Il prend deux lebels aux culasses emmaillotées de flanelle et, sa crosse sous l’aisselle, s’en servant comme de béquilles, il se met à sautiller dans le gourbi, une jambe morte, en geignant d’une voix aiguë :

— Houla ! Houla !… Laissez-moi passer, les gars…

Il a minutieusement réglé sa scène d’évacuation jusqu’au ton de ses cris, glapissants et plaintifs. Mais tout cela ne convainc pas le ch’timi têtu :

— C’est cor el’pied qui vaut l’mieux.

— Eh bien, moi, dit le père Hamel, je veux leur laisser ni pied, ni patte, ni rien… Et le Boche qui voudra m’avoir, faudra pas qu’il s’y reprenne à deux fois ; sans cela, je lui crève le ventre, comme à celui de Courcy.

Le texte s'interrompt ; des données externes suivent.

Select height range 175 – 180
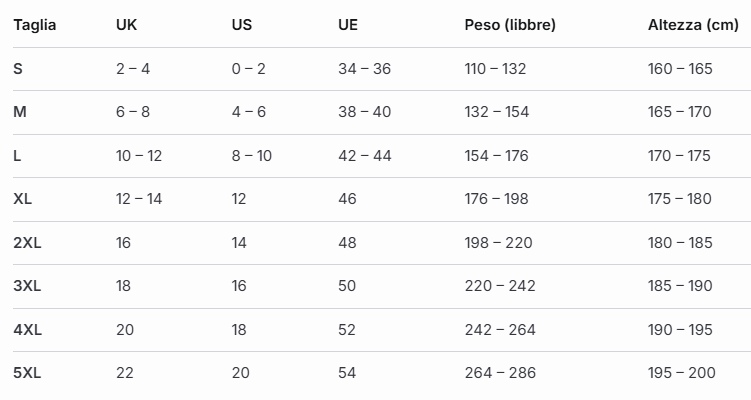The image size is (751, 400). click(x=680, y=199)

Ils se taisent, songeurs. Se voient-ils déjà courant dans la plaine, tête enfoncée, courbant le dos sous la mort qui siffle ?

Sulphart et Vairon parlent tout bas :

— Moi, j’ai repéré un trou d’obus, près du ruisseau… Si je vois que l’attaque loupe, je m’planque dedans et j’attends le soir.

— Si on leur paume leurs tranchées, y aura du fricot… Ça fait longtemps que je voudrais une jumelle boche ou un revolver… Après Montmirail, j’en ai vendu un vingt balles à un automobiliste.

Bréval sort de sa méditation morose :

— Ça ne fait rien, dit-il en déroulant ses molletières, on n’en reviendra pas tous…

Près de lui Broucke retire ses godillots.